WHAT TO PRODUCE → Identify each line in the records below that contains the word "screenshot" and copy it out in full.

DATASET RECORDS →
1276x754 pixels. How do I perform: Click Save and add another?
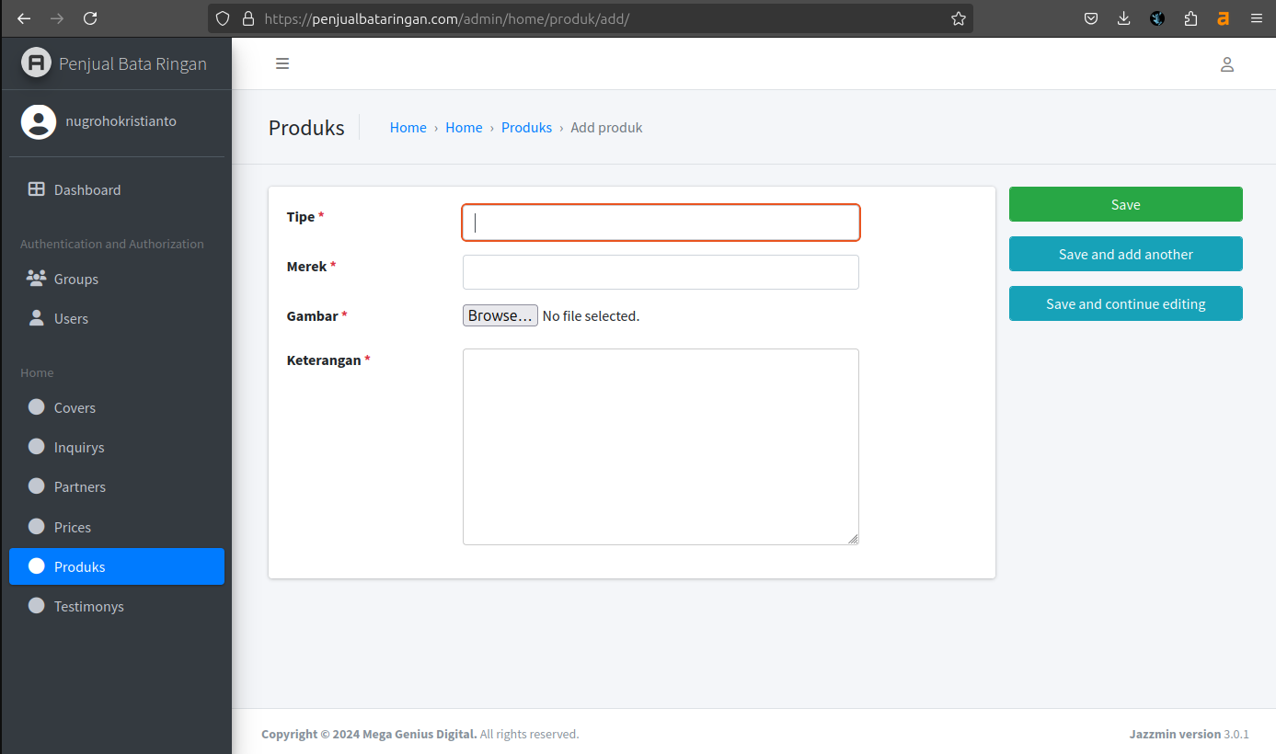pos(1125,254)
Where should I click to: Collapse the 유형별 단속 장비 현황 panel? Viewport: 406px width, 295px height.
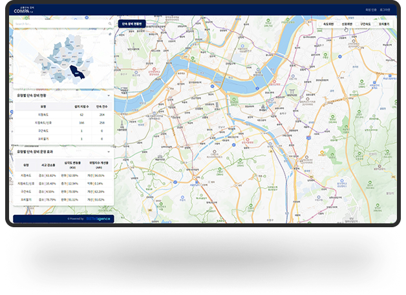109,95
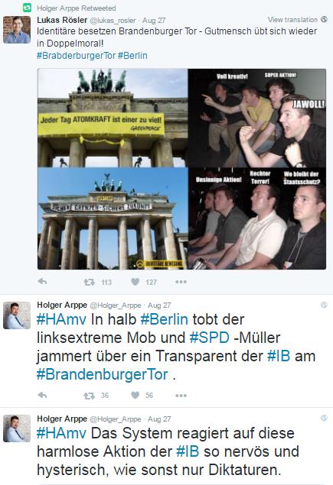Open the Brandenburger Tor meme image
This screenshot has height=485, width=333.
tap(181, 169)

==

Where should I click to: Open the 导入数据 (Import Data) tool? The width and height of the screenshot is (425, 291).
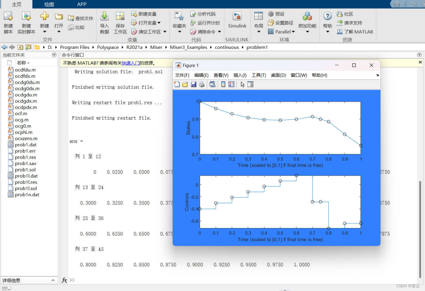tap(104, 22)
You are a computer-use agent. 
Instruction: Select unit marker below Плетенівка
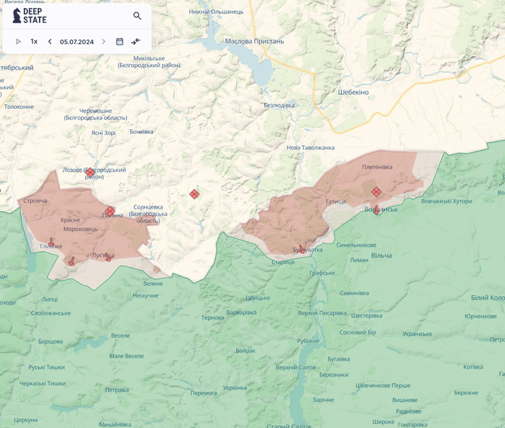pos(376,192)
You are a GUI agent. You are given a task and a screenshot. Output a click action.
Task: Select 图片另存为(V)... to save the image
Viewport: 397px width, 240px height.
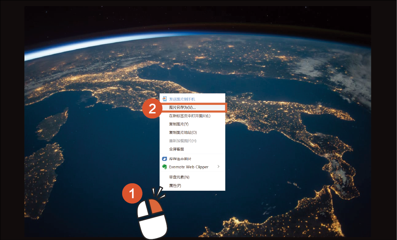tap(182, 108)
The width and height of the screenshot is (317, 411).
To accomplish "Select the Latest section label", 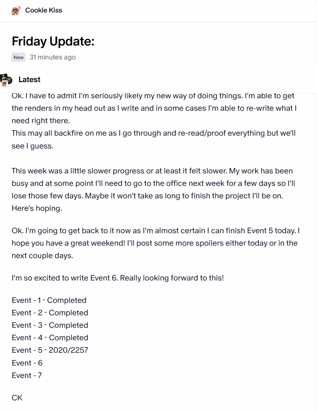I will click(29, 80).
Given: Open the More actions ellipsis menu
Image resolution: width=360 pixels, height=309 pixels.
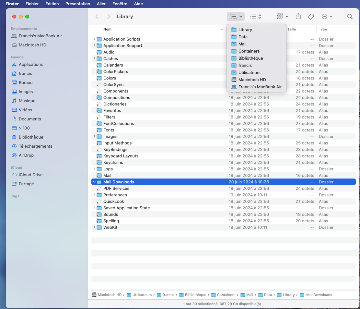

---

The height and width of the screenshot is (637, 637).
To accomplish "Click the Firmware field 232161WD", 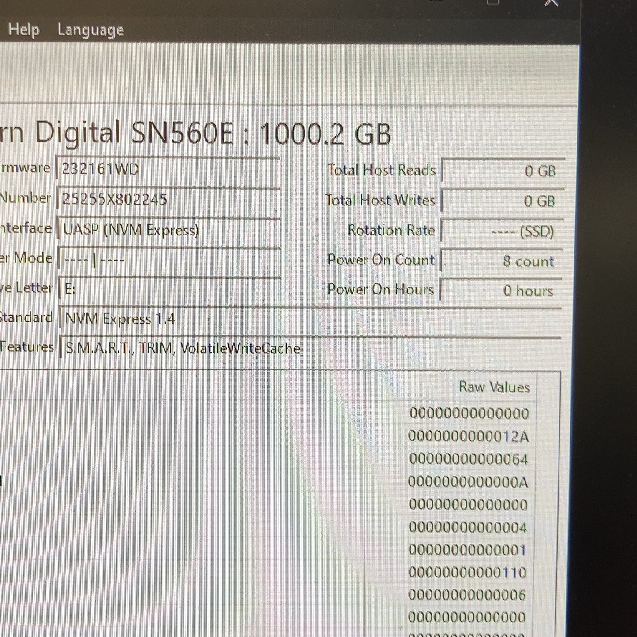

WORKED SOLUTION →
This screenshot has height=485, width=333.
Where should I click to: Open the 导入数据 (Import Data) tool? The width and height of the screenshot is (425, 291).
You are a GUI agent. You are given a task and a screenshot. Output a click action.
The width and height of the screenshot is (317, 411).
The height and width of the screenshot is (637, 637).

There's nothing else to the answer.